### WHAT THE EXERCISE ASKS
Return the data below exactly as given, except for the images.

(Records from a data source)
====================
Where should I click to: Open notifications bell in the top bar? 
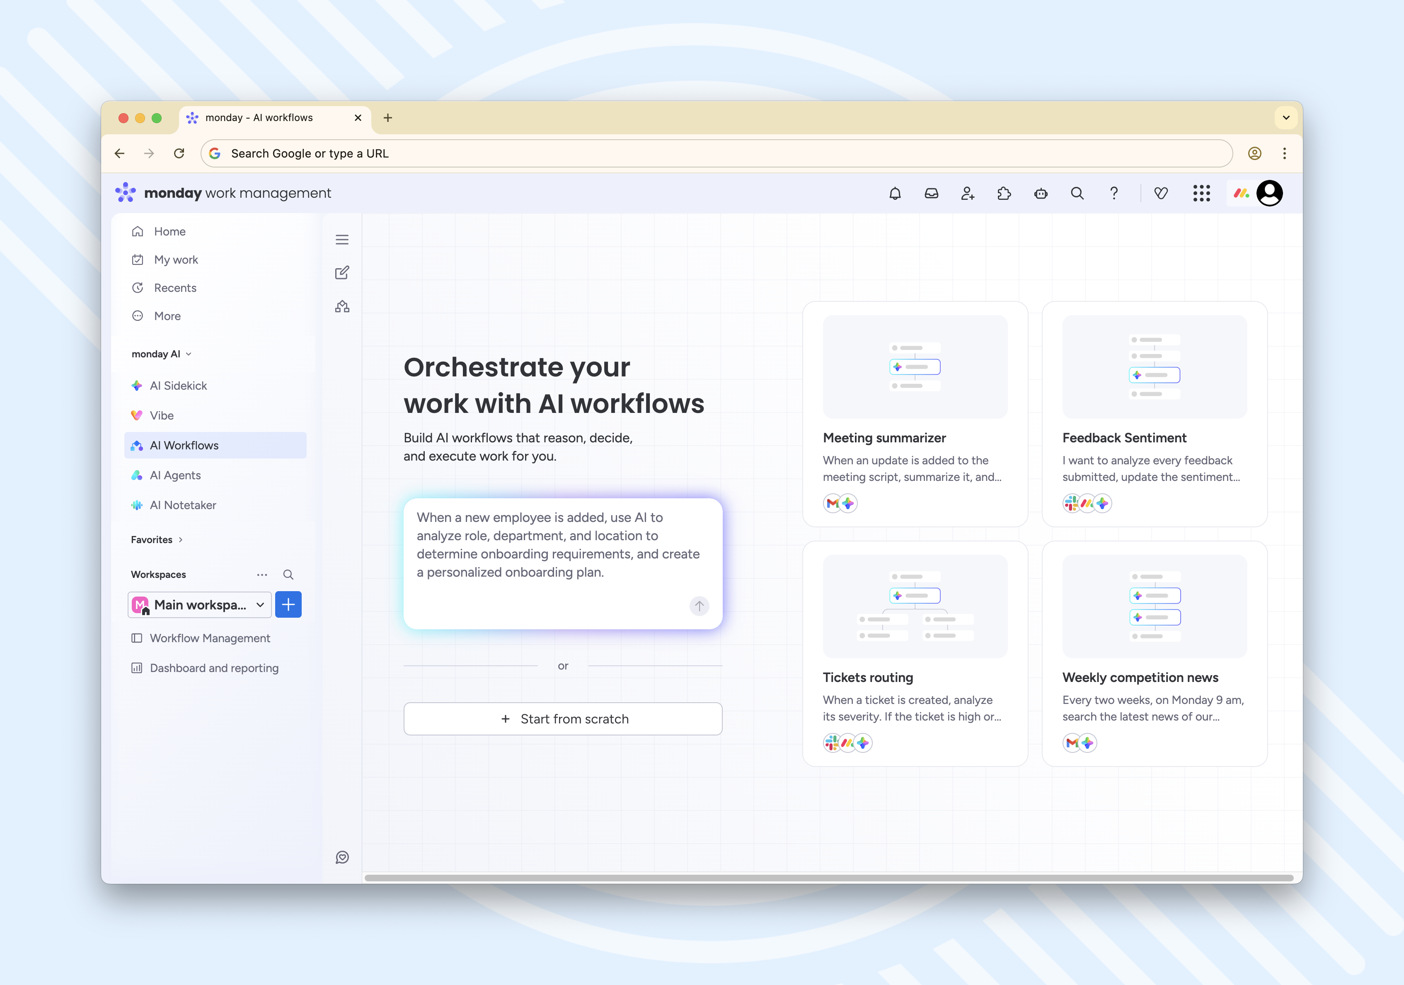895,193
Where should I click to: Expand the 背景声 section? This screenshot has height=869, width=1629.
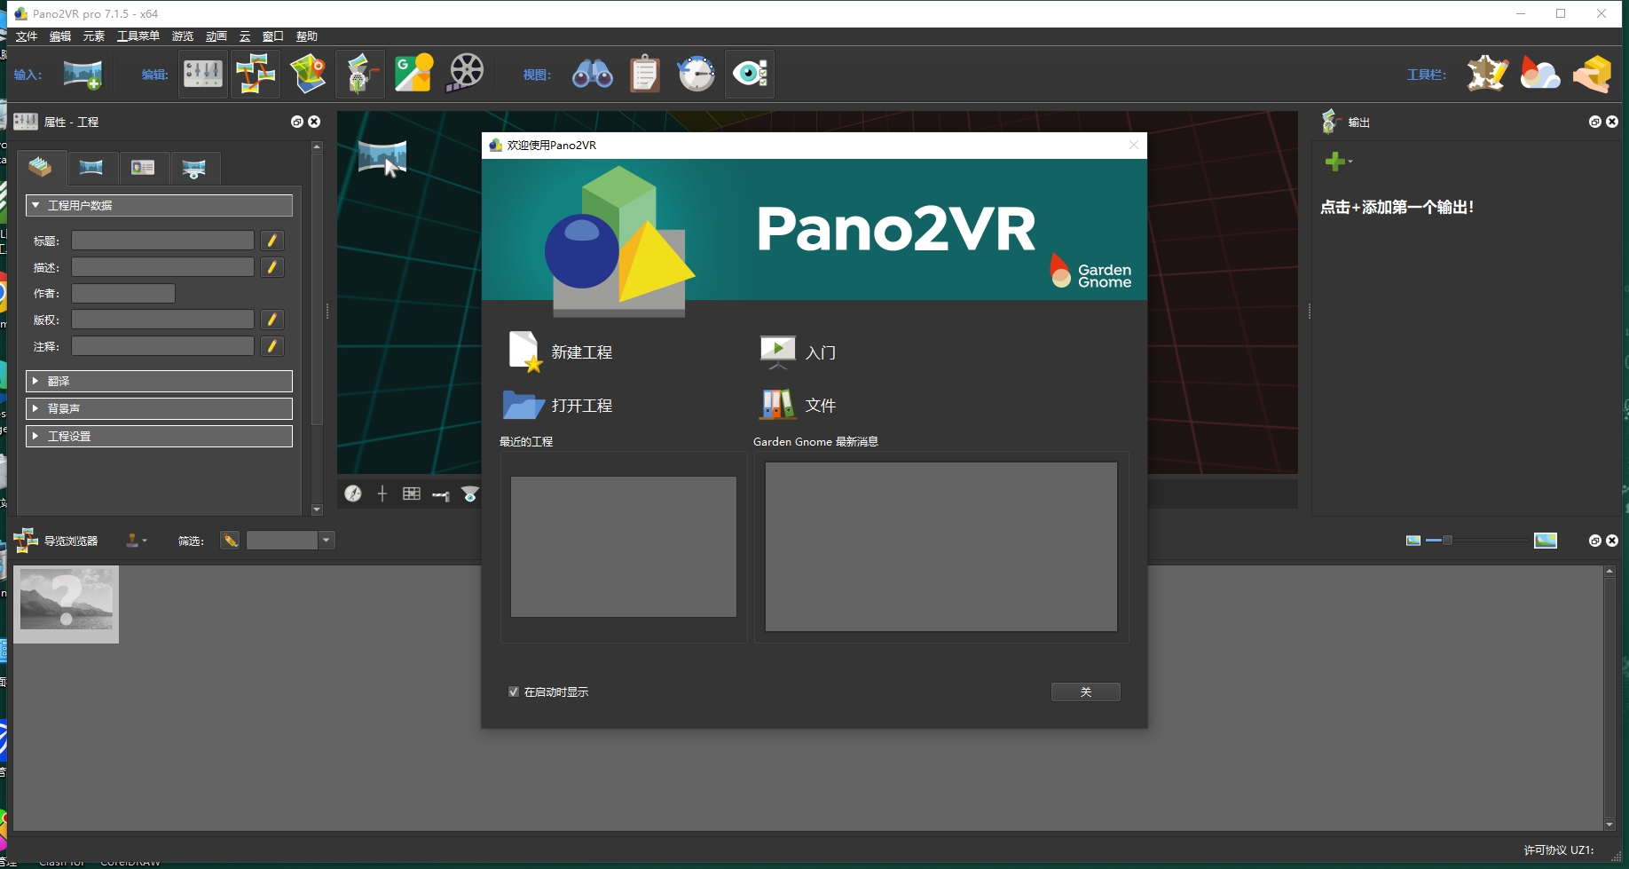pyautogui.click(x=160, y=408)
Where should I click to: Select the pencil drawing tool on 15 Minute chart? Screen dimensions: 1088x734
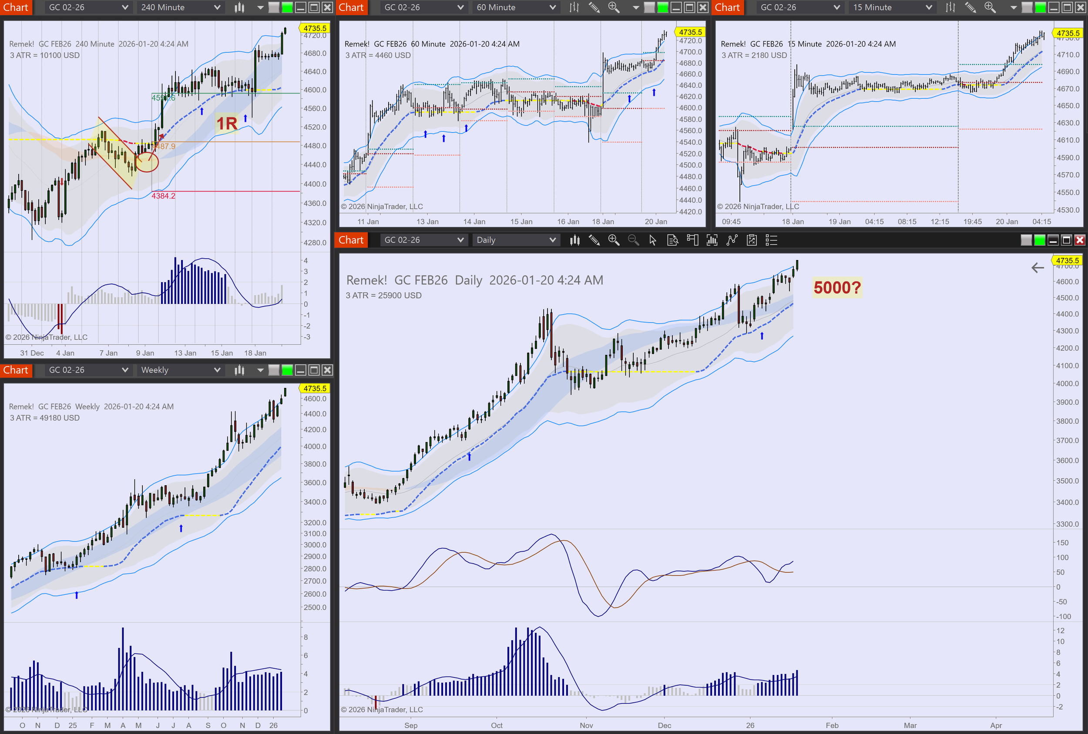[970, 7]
====================
### EXPECTED OUTPUT
Where should I click to: Open notifications bell in the top bar? 
895,193
Where should I click to: Expand the 背景声 section? This screenshot has height=869, width=1629.
pyautogui.click(x=160, y=408)
Where should I click to: Select the pencil drawing tool on 15 Minute chart? Screen dimensions: 1088x734
[970, 7]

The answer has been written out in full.